##### DATA PROVIDED #####

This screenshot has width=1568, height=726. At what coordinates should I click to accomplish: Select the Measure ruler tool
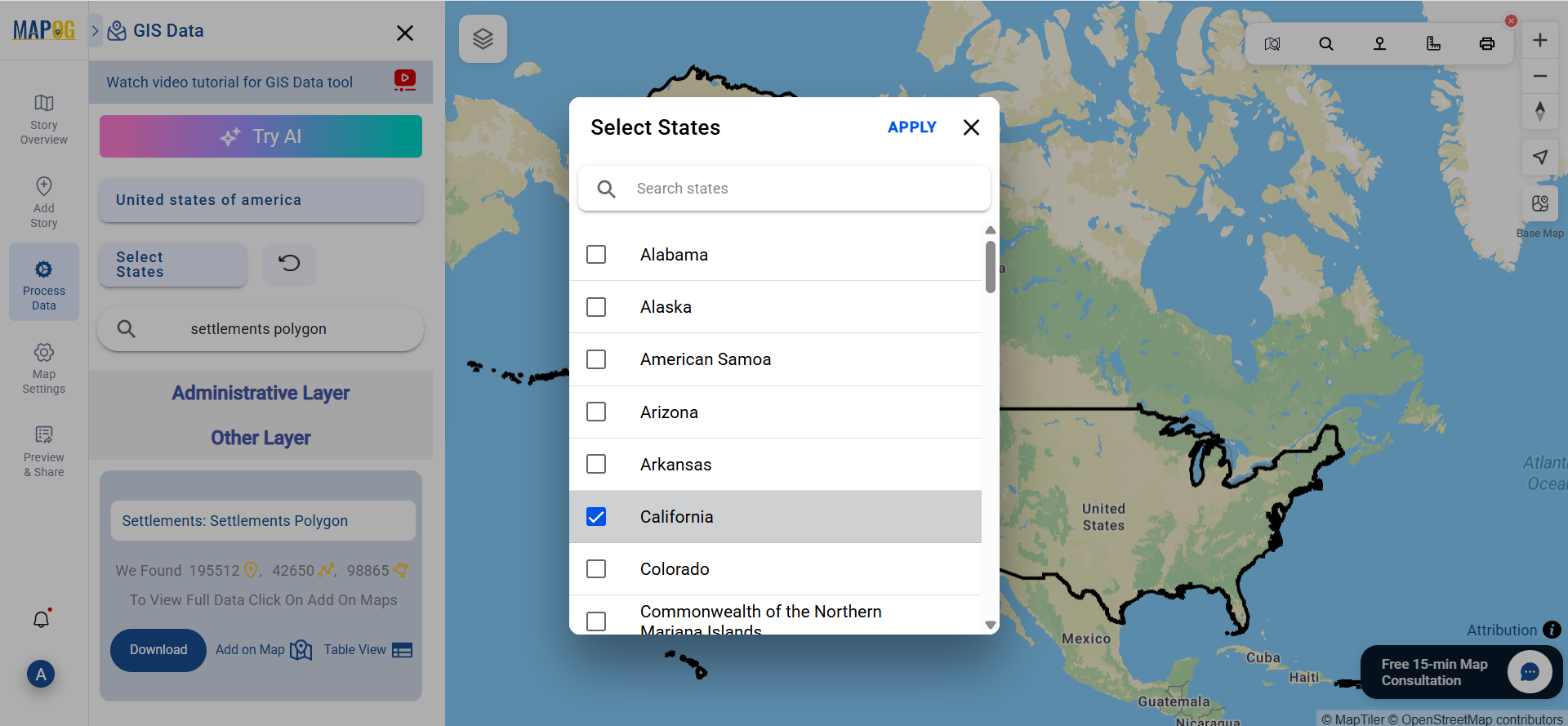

#####
##### DATA PROVIDED #####

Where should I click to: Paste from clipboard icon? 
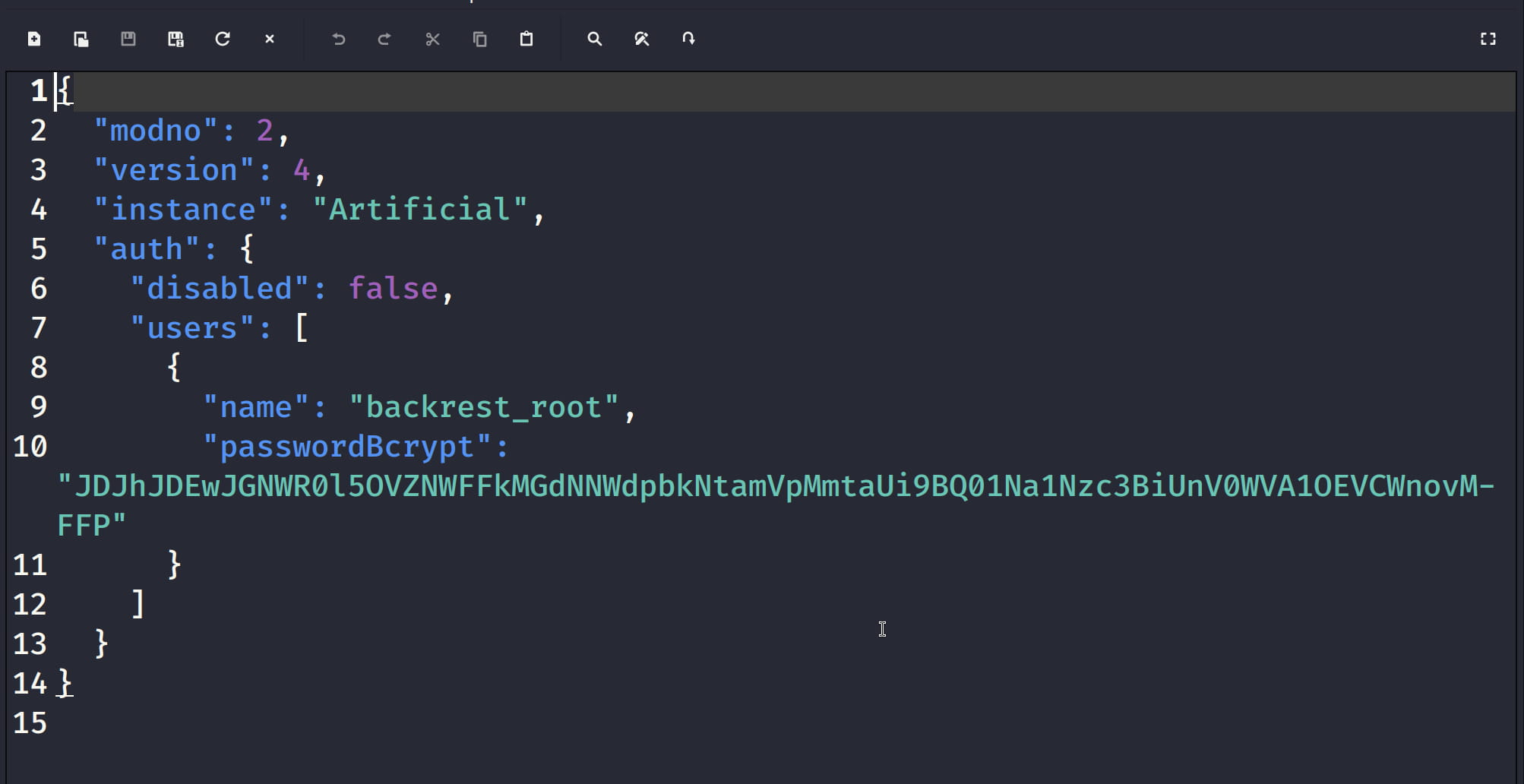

#####
##### DATA PROVIDED #####

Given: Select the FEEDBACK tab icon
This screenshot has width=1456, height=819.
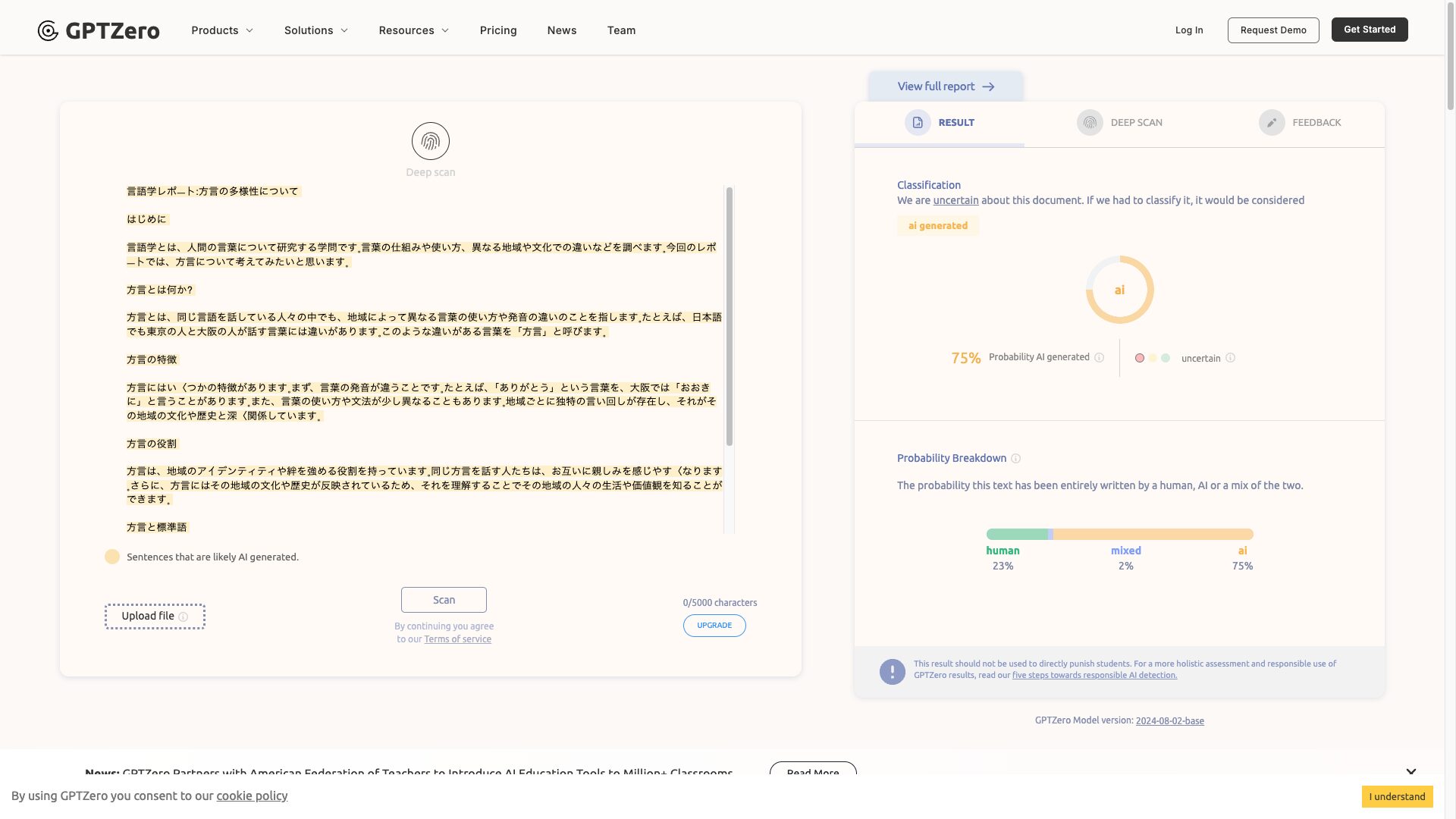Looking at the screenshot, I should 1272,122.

#####

Show each line of the data that contains the string "Select".

This screenshot has width=1568, height=726. At what coordinates should I click to accomplish: Select the Measure ruler tool
Given: Select the FEEDBACK tab icon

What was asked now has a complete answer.